Cara Settimana,
all’indomani della presentazione del disegno di legge sulle coppie di fatto non posso nascondere di essere profondamente addolorata. Quello che provo, con tutta franchezza, è una sensazione di disorientamento che certo non aiuta a porsi in un atteggiamento di riflessione serena e seria sull’argomento. Prendere atto della necessità di un provvedimento del genere da parte del governo è un’ulteriore conferma dell’indebolimento della famiglia tradizionale.
Credo ancora di più quello che abbiamo sempre affermato nell’Associazione, all’interno del Forum nazionale delle famiglie e nei nostri dibattiti pubblici aperti alla cittadinanza, che la famiglia, cioè, sia stata per lunghi anni dimenticata: poche le politiche familiari attuate, scarsi e inadeguati i servizi offerti. Quel poco che si è fatto è stato confinato nell’ambito dell’assistenzialismo… dando un quadro già precario di una famiglia “malata” o “quasi morente”. Poco si è parlato e si è fatto per le famiglie eroiche che, nella normalità di tutti i giorni, hanno tirato su generazioni, hanno accolto bambini con l’affidamento e l’adozione, hanno prestato cure ai malati, hanno accolto e vissuto l’handicap o i disagi psichici dei propri figli, non hanno abbandonato gli anziani scegliendo di accompagnarli fino alla morte...

- DATI REGISTRATI
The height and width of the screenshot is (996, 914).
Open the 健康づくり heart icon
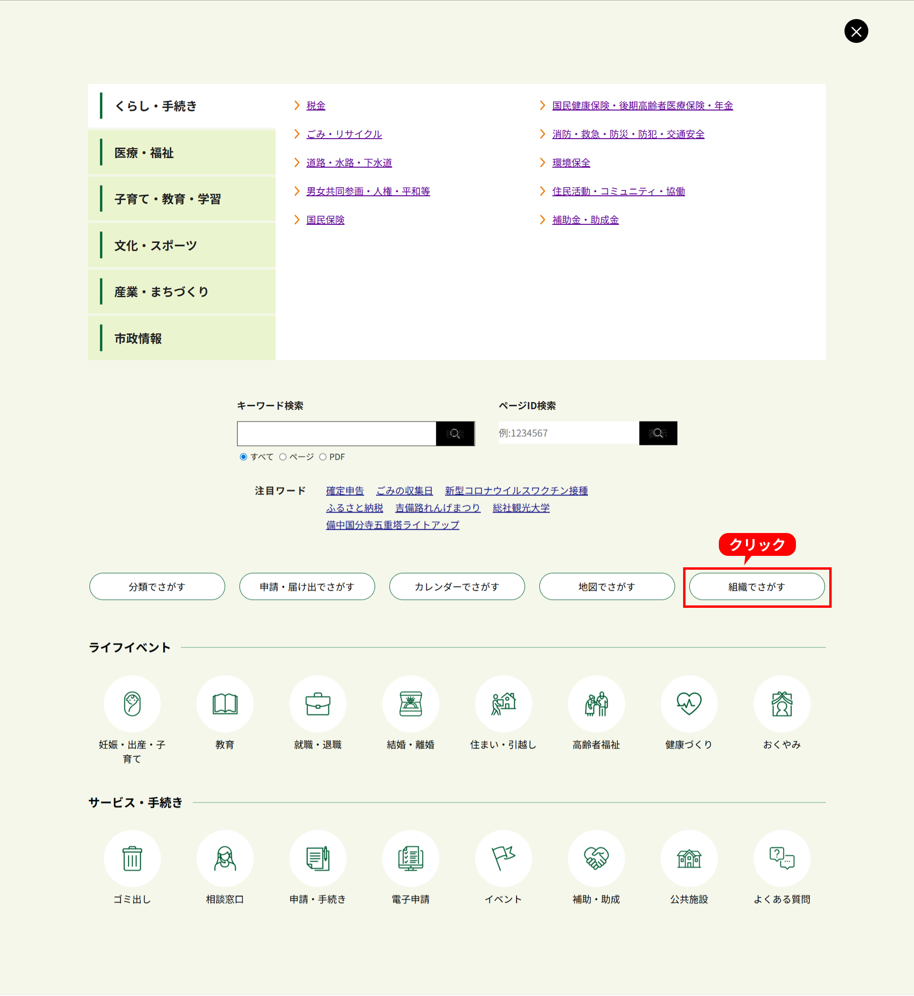[689, 703]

- COSA FARE
1. Come si traduce in inglese questa frase della lettera sulle coppie di fatto: "Prendere atto della necessità di un provvedimento del genere da parte del governo è un’ulteriore conferma dell’indebolimento della famiglia tradizionale."?
2. Quali sono tutte le azioni che la lettera sulle coppie di fatto attribuisce alle "famiglie eroiche"?
3. In base alla lettera sulle coppie di fatto, da che cosa si vede che la famiglia è stata per lunghi anni dimenticata? Rispondi in una o due frasi.

- RISPOSTE
1. Acknowledging the government's need for such a measure is further confirmation of the weakening of the traditional family.

2.
- Hanno tirato su generazioni.
- Hanno accolto bambini con l'affidamento e l'adozione.
- Hanno prestato cure ai malati.
- Hanno accolto e vissuto l'handicap o i disagi psichici dei propri figli.
- Non hanno abbandonato gli anziani, scegliendo di accompagnarli fino alla morte.

3. Sono state attuate poche politiche familiari e i servizi offerti sono stati scarsi e inadeguati. Il poco che si è fatto è rimasto confinato nell'ambito dell'assistenzialismo.